* _JOBS_:
1. Set down the agreement excerpt word for word, starting at "2.24 ACCURACY OF" and ending at "all material respects.".
2. In the agreement excerpt, explain in one to three sentences what Bay View represents in section 2.25 about the governmental approvals and the other conditions.

* _TEXT PASSAGE_:

........

2.23 BROKERS AND FINDERS. Except as set forth in Section 2.23 of the Bay
View Disclosure Schedule, neither Bay View nor any Bay View Subsidiary nor any
of their respective officers, directors or employees has employed any broker or
finder or incurred any liability for any financial advisory fees, brokerage
fees, commissions or finders' fees, and no broker or finder has acted directly
or indirectly for Bay View or any Bay View Subsidiary, in connection with this
Agreement or the transactions contemplated hereby.
2.24 ACCURACY OF INFORMATION. The statements of Bay View contained in this
Agreement, the Bay View Disclosure Schedule and in any other written document
executed and delivered by or on behalf of Bay View pursuant to the terms of this
Agreement are true and correct in all material respects.
2.25 GOVERNMENTAL APPROVALS AND OTHER CONDITIONS. To the best knowledge of
Bay View, there is no reason relating specifically to Bay View or any Bay View
Subsidiary why (i) the approvals that are required to be obtained from
regulatory authorities having approval authority in connection with the
transactions contemplated hereby should not be granted, (ii) such regulatory
approvals should be subject to a condition which would differ from conditions
customarily imposed by such regulatory authorities in orders approving
acquisitions of the type contemplated hereby or (iii) any of the conditions
precedent as specified in Article VI hereof to the obligations of any of the
parties hereto to consummate the transactions contemplated hereby are unlikely
to be fulfilled within the applicable time period or periods required for
satisfaction of such condition or conditions.

........

* _DATASET RECORDS_:
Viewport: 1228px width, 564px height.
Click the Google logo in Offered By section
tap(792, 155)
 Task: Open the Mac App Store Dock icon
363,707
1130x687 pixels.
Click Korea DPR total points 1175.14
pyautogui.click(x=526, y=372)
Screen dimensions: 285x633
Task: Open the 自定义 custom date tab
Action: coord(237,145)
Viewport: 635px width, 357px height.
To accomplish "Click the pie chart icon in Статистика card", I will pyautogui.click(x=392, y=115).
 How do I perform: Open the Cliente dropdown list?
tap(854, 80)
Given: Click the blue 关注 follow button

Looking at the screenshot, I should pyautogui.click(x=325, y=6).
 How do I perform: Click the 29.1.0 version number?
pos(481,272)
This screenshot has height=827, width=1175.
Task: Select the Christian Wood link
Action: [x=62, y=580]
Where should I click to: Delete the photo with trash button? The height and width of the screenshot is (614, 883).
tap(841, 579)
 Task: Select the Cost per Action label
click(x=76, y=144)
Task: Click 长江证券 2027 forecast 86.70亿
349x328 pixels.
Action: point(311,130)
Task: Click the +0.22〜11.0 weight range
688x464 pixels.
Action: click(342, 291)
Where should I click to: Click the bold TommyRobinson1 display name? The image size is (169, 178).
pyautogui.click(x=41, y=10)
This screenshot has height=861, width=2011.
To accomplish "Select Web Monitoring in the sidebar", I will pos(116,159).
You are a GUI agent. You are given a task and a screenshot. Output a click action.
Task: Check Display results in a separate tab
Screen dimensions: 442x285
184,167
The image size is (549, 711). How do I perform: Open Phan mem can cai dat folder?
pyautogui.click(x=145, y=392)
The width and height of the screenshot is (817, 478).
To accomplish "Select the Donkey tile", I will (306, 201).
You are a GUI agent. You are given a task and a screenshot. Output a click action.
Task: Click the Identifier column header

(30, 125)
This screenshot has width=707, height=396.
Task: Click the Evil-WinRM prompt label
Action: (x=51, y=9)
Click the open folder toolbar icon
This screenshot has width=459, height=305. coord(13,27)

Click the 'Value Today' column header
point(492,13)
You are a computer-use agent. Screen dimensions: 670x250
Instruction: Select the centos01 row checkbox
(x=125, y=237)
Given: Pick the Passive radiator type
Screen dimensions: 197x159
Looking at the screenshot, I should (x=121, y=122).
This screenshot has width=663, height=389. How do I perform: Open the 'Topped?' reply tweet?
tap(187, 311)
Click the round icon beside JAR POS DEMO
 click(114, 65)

........

* _SOLUTIONS IN ORDER_:
1.
2.24 ACCURACY OF INFORMATION. The statements of Bay View contained in this
Agreement, the Bay View Disclosure Schedule and in any other written document
executed and delivered by or on behalf of Bay View pursuant to the terms of this
Agreement are true and correct in all material respects.

2. To the best of its knowledge, Bay View knows of no reason relating specifically to itself or any Bay View Subsidiary why the required regulatory approvals should not be granted. It also knows of no such reason why those approvals should carry conditions differing from those customarily imposed in orders approving this type of acquisition. Finally, it knows of no such reason why the conditions precedent in Article VI are unlikely to be fulfilled within the required time.